West Ham away has never been an easy game for Spurs and this is an even harder one with no Dele Alli, no Jan Vertonghen and with Christian Eriksen only fit enough for the bench. Spurs did not play especially well, but then this fixture has never been known for its openness or its ease on the eye. It was tight, tense, stop-start, and the only moment of any quality was a Moussa Sissoko assist.

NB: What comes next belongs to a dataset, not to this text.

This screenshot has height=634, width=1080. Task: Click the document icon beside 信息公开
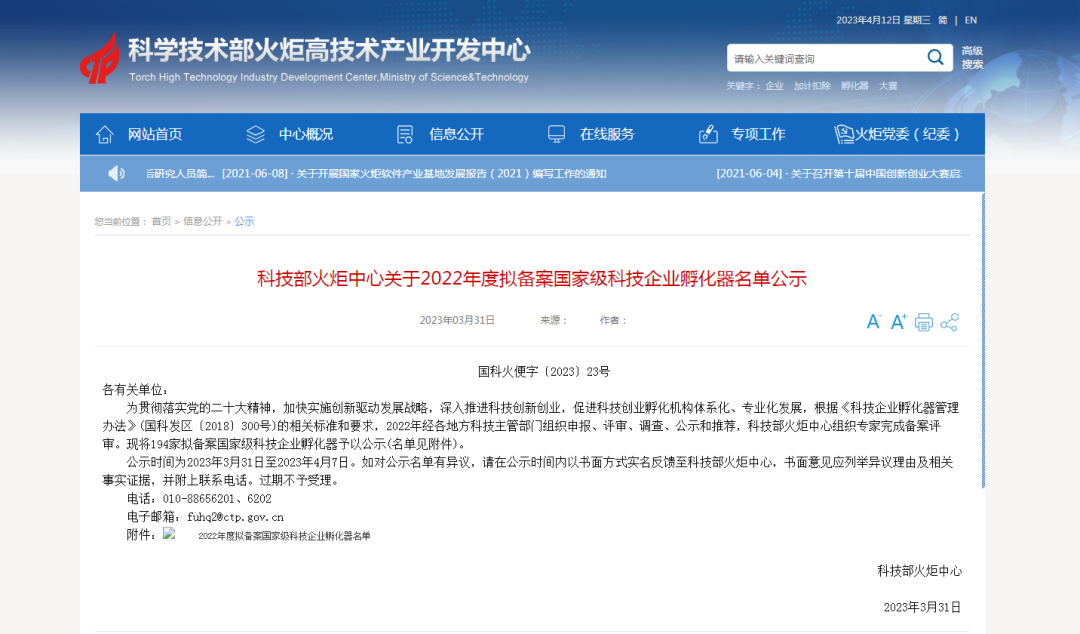click(x=404, y=133)
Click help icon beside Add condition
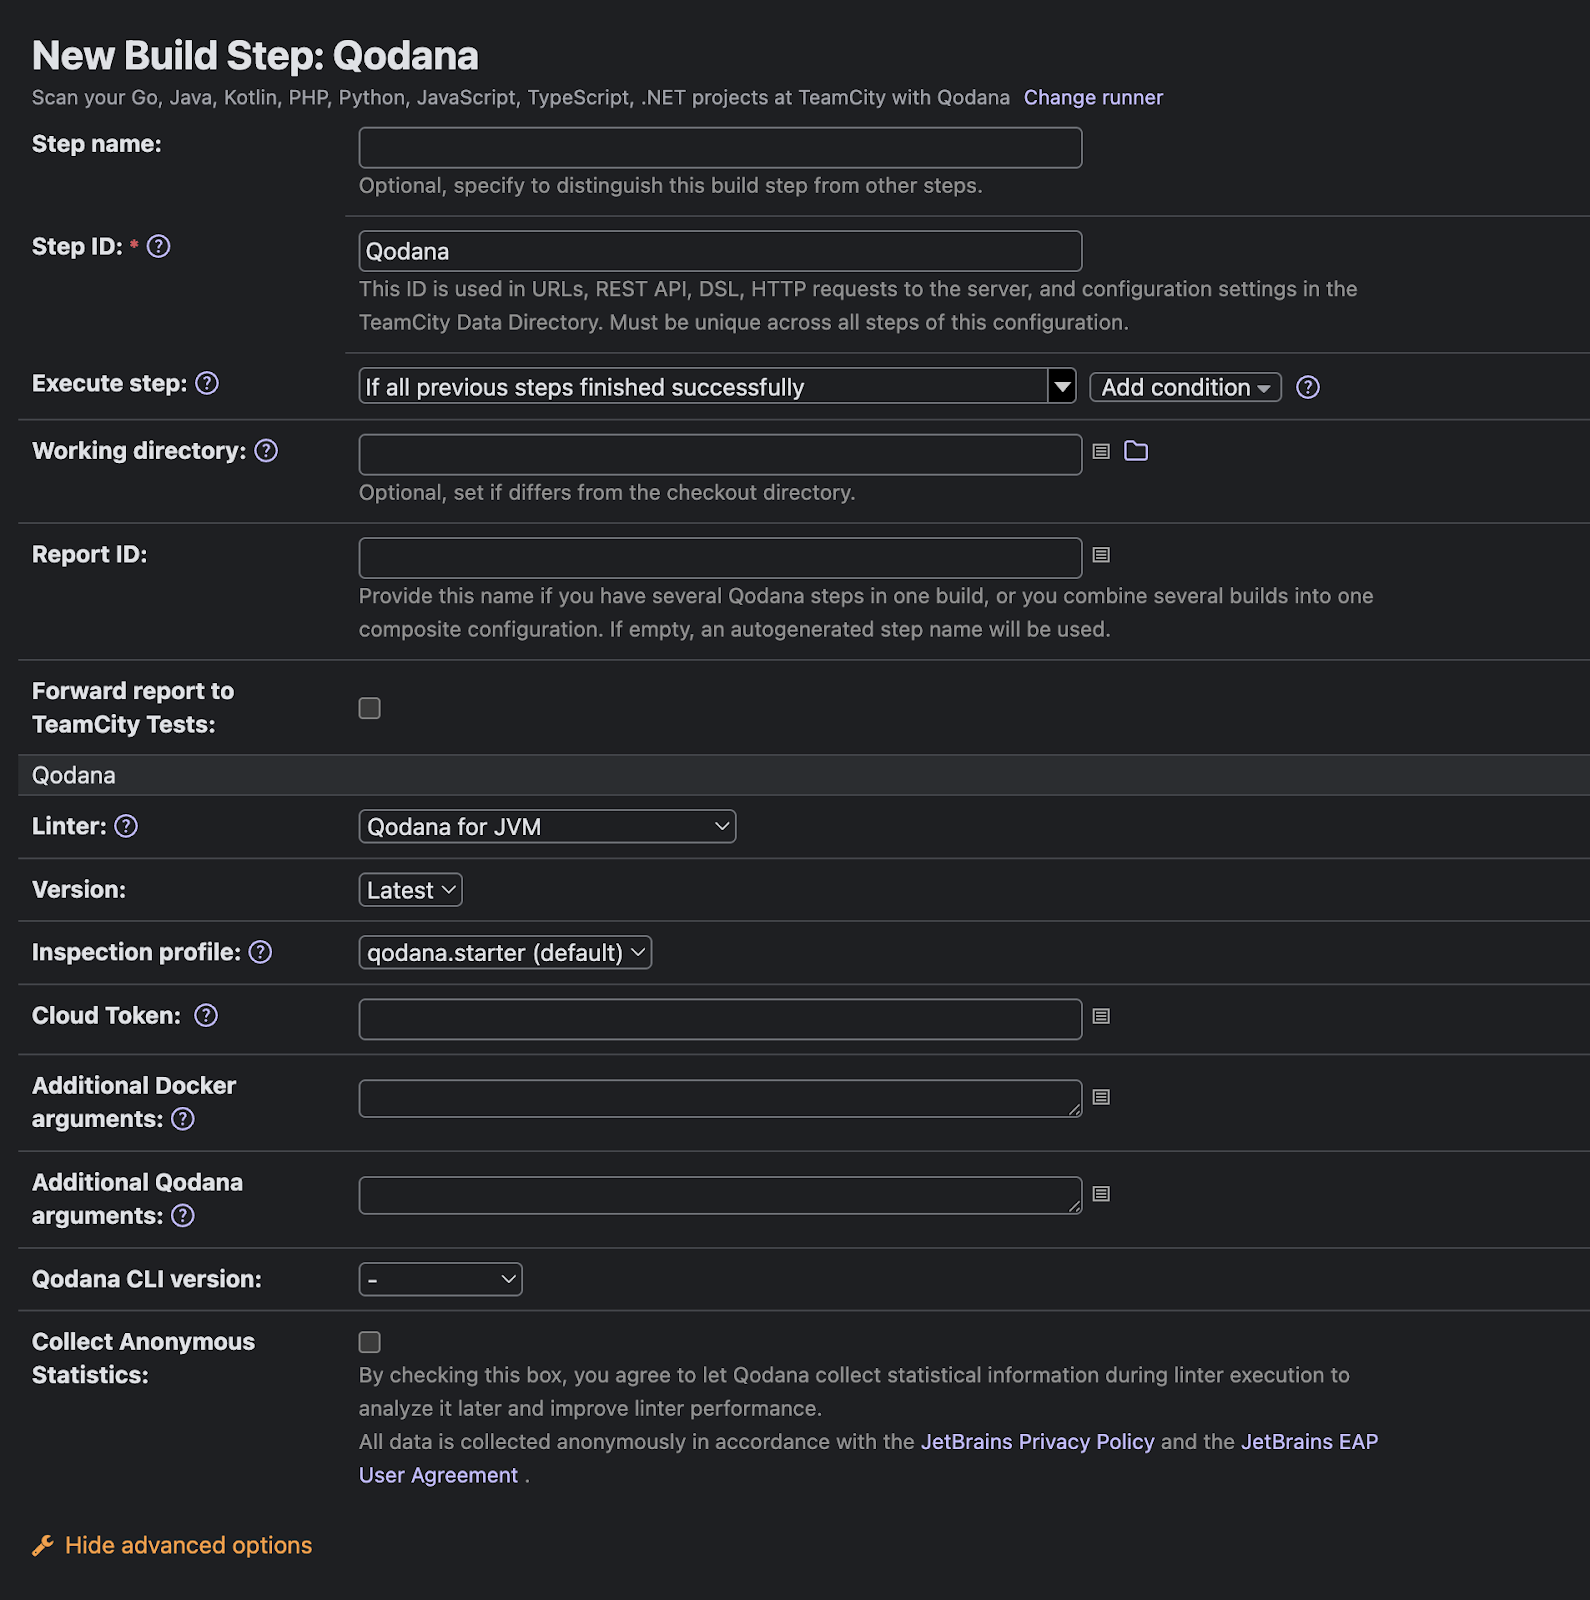 [1307, 388]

But then winning in the Premier League without your best players requires all sorts of different attributes. This is not an easy time for Tottenham, given their difficult summer, their injuries, the stadium delays and all the rest of it. But sending West Ham the same way as Cardiff City, Huddersfield Town and Brighton and Hove Albion shows the resources they still have within themselves. Even if they are not playing anything like their best football.

No-one expected their first goal to ever arrive here, but then no-one expected Sissoko to produce a moment of such imagination and precision. His name on the team-sheet is not exactly cause for celebration among Spurs fans, but here he was again, for the third time in the league this season.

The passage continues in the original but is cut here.